PROBLEM TO SOLVE:
Only the lines that include "Collapse" should be copied from the data below.

THE RECORDS:
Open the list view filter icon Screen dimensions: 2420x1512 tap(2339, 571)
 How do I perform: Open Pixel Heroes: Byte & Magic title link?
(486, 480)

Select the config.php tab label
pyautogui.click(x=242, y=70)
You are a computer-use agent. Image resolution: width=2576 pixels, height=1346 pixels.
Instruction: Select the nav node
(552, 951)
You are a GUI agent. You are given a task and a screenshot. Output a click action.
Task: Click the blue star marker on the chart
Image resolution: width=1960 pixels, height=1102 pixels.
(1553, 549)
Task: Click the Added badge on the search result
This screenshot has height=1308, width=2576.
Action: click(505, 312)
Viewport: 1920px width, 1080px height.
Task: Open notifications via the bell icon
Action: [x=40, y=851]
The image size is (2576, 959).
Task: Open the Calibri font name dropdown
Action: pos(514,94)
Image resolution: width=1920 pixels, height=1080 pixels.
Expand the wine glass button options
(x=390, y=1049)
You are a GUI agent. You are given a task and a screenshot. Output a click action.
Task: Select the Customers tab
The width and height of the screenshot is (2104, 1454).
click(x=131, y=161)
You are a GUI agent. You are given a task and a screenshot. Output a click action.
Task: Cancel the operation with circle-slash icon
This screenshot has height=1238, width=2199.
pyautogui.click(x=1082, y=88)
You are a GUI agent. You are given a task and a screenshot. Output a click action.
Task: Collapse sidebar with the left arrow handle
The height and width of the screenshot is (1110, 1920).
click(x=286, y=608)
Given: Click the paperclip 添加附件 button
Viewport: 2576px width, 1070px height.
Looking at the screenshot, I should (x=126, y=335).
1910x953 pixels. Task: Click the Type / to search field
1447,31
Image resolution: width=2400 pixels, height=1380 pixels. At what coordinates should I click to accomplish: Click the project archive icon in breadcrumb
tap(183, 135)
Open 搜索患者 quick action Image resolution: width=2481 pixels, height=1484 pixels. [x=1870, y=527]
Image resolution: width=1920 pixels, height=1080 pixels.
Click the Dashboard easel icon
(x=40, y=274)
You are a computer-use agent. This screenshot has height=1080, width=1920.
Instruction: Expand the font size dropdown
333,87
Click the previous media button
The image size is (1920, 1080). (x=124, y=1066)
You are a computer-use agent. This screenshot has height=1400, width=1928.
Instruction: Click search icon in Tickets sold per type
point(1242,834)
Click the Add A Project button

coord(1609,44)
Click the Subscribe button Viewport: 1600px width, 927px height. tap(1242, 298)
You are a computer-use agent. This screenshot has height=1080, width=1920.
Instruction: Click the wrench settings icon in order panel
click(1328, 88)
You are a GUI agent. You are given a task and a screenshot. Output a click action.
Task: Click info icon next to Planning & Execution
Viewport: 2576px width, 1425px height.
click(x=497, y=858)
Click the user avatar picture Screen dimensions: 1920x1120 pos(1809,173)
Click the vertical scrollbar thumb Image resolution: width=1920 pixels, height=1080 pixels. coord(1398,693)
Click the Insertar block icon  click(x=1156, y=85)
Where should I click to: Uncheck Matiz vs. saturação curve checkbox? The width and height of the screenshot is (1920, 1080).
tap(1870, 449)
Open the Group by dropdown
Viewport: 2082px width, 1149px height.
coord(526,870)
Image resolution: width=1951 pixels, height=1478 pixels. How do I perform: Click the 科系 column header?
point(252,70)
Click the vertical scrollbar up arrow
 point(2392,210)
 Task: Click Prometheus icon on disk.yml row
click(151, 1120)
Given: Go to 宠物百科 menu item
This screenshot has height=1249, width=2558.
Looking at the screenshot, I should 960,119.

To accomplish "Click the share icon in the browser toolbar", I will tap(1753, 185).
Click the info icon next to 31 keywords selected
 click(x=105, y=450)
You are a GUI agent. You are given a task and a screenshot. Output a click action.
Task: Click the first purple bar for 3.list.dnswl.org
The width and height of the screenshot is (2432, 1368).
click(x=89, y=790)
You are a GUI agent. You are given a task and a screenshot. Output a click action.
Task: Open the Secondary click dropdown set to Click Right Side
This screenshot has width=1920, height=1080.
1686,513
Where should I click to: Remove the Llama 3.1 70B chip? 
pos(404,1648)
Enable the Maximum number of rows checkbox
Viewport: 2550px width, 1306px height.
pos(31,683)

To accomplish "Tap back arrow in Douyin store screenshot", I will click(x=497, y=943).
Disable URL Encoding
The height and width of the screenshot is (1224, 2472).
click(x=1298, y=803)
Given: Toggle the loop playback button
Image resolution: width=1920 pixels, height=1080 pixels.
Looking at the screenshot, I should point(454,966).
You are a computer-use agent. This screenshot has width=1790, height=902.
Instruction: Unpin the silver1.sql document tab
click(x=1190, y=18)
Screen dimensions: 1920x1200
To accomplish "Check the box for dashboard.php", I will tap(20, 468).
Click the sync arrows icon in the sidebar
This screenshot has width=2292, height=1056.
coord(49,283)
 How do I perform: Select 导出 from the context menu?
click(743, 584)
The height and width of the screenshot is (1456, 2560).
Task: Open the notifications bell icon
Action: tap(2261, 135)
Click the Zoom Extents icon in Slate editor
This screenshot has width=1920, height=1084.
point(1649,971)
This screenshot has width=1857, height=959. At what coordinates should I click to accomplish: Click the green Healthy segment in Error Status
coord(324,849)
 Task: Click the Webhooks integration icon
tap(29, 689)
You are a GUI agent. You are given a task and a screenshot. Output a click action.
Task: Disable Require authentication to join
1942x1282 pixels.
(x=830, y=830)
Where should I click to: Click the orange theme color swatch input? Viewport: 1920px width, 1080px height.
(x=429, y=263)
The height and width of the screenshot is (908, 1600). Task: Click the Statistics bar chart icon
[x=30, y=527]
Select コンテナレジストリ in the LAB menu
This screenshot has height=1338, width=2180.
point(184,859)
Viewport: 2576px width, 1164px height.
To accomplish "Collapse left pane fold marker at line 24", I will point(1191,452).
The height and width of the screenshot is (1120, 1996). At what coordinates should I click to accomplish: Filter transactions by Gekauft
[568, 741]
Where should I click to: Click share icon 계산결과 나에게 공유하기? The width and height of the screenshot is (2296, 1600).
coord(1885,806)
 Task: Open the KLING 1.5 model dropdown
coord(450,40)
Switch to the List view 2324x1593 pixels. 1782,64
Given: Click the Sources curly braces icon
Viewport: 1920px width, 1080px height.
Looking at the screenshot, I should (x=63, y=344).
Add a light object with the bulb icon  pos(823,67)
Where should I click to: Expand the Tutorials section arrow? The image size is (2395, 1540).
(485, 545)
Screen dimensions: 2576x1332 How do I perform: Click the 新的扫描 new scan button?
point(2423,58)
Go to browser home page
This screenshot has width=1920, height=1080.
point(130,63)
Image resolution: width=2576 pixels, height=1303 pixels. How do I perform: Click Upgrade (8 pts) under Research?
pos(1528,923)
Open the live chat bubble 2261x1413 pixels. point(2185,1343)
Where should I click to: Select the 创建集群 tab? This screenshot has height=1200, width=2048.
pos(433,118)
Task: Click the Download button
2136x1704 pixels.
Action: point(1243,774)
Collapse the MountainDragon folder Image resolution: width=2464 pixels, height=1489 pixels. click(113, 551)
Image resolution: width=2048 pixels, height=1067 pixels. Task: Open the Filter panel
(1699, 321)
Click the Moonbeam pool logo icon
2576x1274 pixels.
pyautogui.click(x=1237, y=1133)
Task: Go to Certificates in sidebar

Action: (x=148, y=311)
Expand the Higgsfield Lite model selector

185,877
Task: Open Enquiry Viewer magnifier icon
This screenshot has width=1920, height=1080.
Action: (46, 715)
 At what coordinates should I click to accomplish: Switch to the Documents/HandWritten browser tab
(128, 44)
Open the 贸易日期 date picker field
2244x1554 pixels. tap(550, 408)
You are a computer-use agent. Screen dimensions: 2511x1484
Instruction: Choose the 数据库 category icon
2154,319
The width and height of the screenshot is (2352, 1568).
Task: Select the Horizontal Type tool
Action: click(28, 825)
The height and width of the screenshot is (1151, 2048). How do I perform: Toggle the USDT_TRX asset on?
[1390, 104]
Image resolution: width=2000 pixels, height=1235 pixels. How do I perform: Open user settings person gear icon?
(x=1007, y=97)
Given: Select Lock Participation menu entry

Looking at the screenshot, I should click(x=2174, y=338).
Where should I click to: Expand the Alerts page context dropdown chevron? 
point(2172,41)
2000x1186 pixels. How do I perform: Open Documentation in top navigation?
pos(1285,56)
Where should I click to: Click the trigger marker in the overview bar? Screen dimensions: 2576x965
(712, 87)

ANSWER TO THIS EXERCISE:
Task: Collapse sidebar with the left arrow handle
To accomplish "Collapse left pane fold marker at line 24", I will point(1191,452).
Collapse the MountainDragon folder Image resolution: width=2464 pixels, height=1489 pixels. click(113, 551)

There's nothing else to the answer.